> [Task details]:
Gather every line from the rows below that contains the string "height", and copy each one unchanged.

> [Material to process]:
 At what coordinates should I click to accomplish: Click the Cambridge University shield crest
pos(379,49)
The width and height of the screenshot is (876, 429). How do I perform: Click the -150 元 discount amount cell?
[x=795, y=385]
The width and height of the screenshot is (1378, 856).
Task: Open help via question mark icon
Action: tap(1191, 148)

> [Output of the task]:
The width and height of the screenshot is (876, 429). How do I perform: Click the -150 元 discount amount cell?
The width and height of the screenshot is (1378, 856).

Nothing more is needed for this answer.